» **Task directions**:
Repeat exactly the lines below that lie between the line with "Given: Tick App checkbox for Trompet 3.pdf" and the line with "You are a computer-use agent. 644x364 pixels.", counting both of those lines as part of the answer.

[Data items]
□ □ □ □
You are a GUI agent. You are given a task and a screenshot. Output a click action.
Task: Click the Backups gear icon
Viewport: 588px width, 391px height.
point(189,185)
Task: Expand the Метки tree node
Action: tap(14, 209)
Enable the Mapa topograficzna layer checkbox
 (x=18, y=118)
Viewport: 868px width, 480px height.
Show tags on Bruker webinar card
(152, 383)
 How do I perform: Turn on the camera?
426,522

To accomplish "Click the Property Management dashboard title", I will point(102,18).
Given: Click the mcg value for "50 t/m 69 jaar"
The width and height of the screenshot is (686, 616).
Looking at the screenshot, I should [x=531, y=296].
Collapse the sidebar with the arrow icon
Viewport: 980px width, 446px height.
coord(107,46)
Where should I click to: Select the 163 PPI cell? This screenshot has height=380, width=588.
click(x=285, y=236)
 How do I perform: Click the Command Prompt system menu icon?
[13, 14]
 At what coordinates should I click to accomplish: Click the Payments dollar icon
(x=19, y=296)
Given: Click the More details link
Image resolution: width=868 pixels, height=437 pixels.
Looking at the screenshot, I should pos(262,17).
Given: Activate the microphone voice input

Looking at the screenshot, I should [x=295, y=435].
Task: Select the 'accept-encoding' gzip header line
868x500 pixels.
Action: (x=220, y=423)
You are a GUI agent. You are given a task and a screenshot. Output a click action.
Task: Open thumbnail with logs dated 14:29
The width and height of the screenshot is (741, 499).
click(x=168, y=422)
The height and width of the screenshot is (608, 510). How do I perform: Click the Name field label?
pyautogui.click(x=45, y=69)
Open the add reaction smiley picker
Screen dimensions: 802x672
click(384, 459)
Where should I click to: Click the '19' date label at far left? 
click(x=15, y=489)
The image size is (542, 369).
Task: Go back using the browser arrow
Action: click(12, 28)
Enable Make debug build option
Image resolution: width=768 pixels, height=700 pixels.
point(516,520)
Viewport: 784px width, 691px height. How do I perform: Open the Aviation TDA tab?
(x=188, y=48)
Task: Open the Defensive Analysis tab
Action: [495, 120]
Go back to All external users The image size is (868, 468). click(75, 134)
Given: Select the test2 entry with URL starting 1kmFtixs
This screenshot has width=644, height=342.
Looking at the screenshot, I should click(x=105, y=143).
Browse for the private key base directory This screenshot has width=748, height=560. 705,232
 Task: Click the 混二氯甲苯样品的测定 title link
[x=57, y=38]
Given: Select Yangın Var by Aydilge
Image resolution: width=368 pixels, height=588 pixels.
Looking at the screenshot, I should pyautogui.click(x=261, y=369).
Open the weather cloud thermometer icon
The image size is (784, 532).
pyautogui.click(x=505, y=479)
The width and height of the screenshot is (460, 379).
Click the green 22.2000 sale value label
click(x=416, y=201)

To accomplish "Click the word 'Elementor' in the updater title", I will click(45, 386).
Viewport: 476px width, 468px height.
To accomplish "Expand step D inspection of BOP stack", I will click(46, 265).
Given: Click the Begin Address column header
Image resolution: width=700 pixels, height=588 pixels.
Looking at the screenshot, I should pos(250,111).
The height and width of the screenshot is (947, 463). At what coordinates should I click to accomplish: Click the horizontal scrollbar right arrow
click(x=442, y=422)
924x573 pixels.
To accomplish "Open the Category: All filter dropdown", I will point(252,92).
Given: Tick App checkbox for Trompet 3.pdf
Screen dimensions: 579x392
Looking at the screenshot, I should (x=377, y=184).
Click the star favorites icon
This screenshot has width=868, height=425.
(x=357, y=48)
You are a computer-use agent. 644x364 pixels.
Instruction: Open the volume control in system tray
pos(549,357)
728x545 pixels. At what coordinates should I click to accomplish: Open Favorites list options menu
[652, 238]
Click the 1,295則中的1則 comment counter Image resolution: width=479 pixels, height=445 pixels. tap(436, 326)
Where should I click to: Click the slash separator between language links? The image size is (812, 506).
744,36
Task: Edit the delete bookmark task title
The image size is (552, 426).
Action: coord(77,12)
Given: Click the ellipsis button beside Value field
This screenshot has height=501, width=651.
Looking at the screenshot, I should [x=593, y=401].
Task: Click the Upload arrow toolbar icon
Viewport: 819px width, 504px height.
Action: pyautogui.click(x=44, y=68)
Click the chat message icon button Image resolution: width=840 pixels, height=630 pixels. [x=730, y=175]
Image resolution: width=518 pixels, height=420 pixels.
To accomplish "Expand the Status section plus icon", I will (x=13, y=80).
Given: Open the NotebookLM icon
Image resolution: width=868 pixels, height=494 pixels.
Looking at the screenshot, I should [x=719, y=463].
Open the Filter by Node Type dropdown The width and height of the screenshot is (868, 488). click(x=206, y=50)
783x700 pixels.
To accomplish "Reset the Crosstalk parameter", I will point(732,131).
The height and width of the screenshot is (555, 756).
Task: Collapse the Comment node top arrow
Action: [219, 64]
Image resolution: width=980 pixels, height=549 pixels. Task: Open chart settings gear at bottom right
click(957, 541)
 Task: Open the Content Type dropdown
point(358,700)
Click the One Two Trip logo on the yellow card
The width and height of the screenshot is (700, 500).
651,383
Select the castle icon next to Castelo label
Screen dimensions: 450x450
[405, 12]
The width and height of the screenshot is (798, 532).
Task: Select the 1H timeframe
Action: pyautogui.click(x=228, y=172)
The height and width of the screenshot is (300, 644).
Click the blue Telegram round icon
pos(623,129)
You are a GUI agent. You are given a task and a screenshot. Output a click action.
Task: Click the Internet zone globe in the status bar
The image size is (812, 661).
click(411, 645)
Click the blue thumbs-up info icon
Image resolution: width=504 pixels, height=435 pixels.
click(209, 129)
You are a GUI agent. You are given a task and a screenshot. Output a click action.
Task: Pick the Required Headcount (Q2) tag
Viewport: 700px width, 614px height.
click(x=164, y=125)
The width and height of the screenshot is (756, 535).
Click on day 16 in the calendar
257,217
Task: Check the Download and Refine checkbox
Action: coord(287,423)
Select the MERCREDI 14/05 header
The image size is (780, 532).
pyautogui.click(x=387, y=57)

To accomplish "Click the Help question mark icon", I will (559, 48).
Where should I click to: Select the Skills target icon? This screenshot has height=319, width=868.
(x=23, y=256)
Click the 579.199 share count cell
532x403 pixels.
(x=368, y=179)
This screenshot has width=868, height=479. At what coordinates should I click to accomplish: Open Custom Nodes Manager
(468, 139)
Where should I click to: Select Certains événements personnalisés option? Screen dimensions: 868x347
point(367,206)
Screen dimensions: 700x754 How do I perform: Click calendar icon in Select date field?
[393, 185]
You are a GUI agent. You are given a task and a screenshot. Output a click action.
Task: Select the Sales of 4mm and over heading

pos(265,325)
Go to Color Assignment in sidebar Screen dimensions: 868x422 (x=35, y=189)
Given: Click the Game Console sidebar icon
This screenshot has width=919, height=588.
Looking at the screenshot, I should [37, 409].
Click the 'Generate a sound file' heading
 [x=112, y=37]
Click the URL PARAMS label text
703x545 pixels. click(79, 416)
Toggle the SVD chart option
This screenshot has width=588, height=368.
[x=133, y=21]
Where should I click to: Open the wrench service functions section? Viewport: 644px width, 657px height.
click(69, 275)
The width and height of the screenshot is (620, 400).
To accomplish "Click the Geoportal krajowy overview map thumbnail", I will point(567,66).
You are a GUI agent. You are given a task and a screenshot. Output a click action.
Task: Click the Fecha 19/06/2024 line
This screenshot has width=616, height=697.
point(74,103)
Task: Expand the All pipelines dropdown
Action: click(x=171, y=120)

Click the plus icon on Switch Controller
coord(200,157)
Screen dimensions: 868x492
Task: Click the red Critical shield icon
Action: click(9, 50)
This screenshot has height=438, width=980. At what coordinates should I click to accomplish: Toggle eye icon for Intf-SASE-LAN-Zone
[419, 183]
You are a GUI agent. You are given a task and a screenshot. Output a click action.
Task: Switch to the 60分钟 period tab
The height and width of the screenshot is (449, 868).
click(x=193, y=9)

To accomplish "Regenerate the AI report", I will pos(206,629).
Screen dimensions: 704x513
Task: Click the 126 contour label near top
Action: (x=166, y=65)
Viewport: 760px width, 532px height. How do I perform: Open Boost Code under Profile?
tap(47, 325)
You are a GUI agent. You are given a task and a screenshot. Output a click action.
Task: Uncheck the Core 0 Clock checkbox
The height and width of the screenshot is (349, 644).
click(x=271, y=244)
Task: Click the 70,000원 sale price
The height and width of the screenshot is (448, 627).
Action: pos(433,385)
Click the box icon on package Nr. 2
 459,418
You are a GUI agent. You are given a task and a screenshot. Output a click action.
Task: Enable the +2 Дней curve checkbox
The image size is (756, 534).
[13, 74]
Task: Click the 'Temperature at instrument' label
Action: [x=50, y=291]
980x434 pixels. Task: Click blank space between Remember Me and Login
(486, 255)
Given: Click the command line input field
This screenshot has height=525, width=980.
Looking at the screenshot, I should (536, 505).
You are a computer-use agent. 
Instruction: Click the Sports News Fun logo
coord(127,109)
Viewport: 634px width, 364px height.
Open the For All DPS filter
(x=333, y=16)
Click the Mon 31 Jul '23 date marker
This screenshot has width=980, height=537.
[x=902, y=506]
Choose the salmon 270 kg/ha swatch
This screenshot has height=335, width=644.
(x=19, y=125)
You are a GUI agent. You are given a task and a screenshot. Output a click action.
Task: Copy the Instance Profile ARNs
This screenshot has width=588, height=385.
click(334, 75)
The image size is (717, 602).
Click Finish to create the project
□ □ □ □
» **Task solution**:
Given: Tick App checkbox for Trompet 3.pdf
Screen dimensions: 579x392
Looking at the screenshot, I should (x=377, y=184).
Click the star favorites icon
This screenshot has width=868, height=425.
(x=357, y=48)
You are a computer-use agent. 644x364 pixels.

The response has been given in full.